Among HMML’s microfilms of the Durham Cathedral Library in England is a compilation of treatises in a codex known at HMML as England 10 (Durham MS. Hunter 100). This book is divided into two parts: the first is rather mathematical, instructing the reader on how to calculate hours, days, liturgical feasts, and movements of the stars; and the second part is medicinal, describing the human body, diseases, and herbal cures.
To a modern Western reader this book has a scientific focus, and yet inserted between tables and computational descriptions is a short excerpt from a musical treatise by Guido of Arezzo that details the use of an instrument called the monochord. At first glance, this inclusion of music seemingly disrupts the scientific unity of the compilation. However, if we consider a medieval European worldview, this musical treatise in fact contributes a further sense of harmony to the collection of texts.
Math and Music
Many scholars in medieval Western Europe saw the world as inherently organized by an intelligent God using underlying mathematical principles. This mathematical rationality could be understood aurally through music, which is built on the relationships between notes—that is, ratios.
To demonstrate the mathematical principles of music, medieval scholars often turned to the monochord, an instrument with a single string (the name in fact comes from the ancient Greek words mónos, “one,” and khordá, “string”). In medieval Europe, the instrument was largely used for educational purposes, training members of monastic choirs on the basic principles of chant. A musician can find a full scale on the string by placing a moveable bridge halfway along the string, two-thirds along the string, three-quarters, and so on. In this way, notes that harmonize with one another are all ratios of one another.

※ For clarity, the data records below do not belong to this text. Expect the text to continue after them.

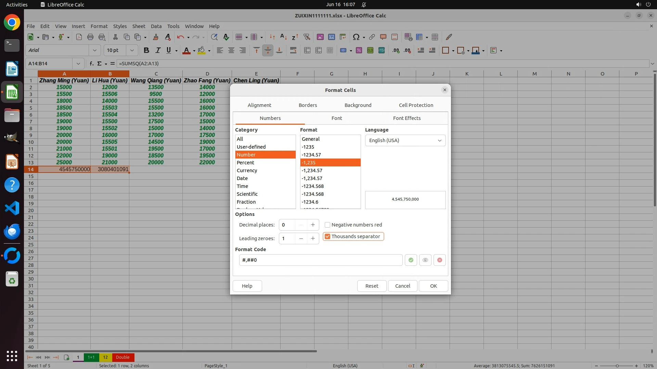Click the yellow background color swatch icon
Screen dimensions: 657x369
[x=201, y=50]
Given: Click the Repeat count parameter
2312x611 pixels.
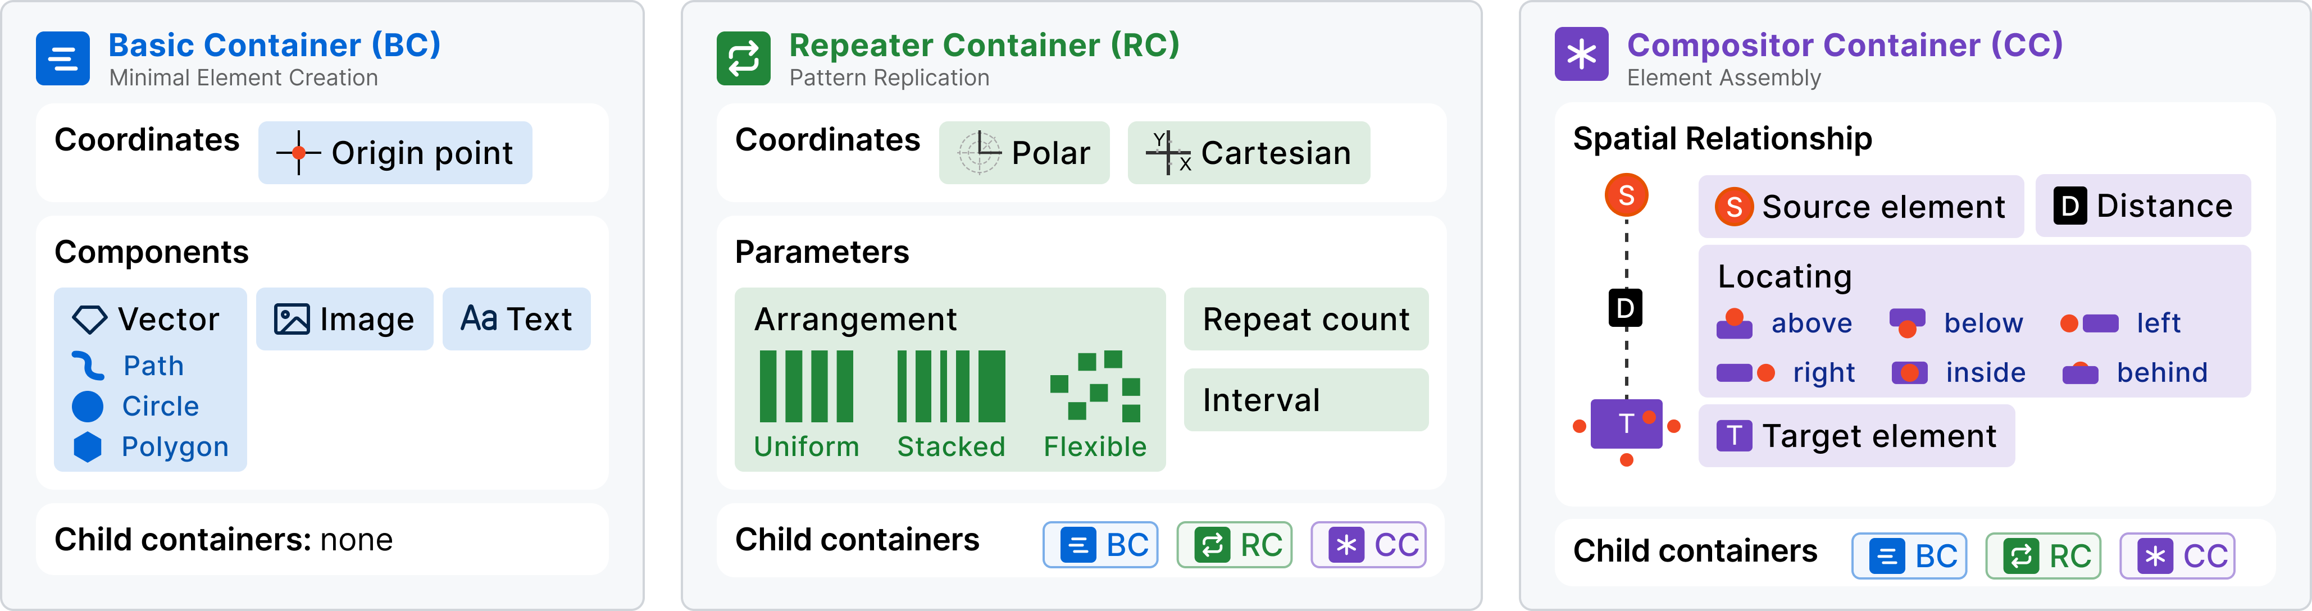Looking at the screenshot, I should pos(1306,319).
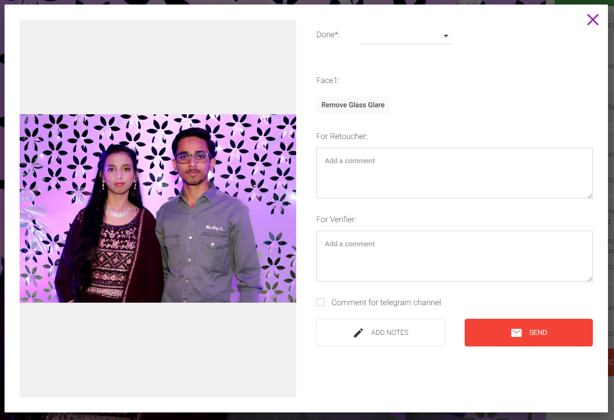Click the pencil icon in Add Notes
This screenshot has width=614, height=420.
358,333
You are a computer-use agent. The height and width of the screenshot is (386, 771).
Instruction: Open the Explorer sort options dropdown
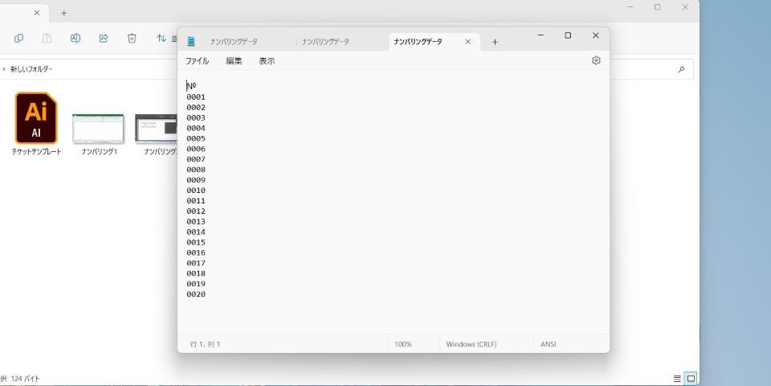coord(166,38)
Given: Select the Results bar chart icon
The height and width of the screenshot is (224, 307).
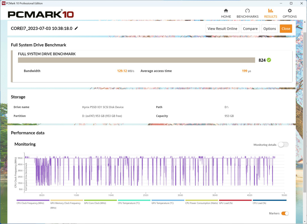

From a mathematical perspective, a description of the monochord among the treatises of England 10 is not so out of place. However, there might be a larger purpose to its placement in the book.
Harmonious Balances
The monochord passage seems to serve as an introduction to the mathematical treatises. It is preceded by many tables, diagrams, calendars, and comments on the use of those tables—in other words, what we might think of as appendices. It is only after the text on the monochord that the mathematical treatises start. The early positioning of the monochord text may attest to the importance of music in understanding the rest of the book’s content.
The famed Roman philosopher Boethius, who helped transmit Greek learning to the Middle Ages, wrote in his De institutione musica that there are harmonious balances of the physical and spiritual realms—in other words, inaudible music. Audible music, made by instruments and voice, was considered the lowest form of music because it could be corrupted, while inaudible music was higher and purer. These higher forms were both human—found in the harmony between the body and the soul—and celestial, made by the planets as they wandered the skies at their own speeds and frequencies. In this way, the study of music was inseparable from the study of science.
In the manuscript England 10, the full scale is represented: a passage on the lowest form of music (the musical instrument) leads into treatises on the highest form of music (the planets) followed by treatises on the middle form of music (the human physiology). The monochord offers a fundamental backdrop to understanding other harmonious structures, as well as the harmonious organization of the manuscript itself.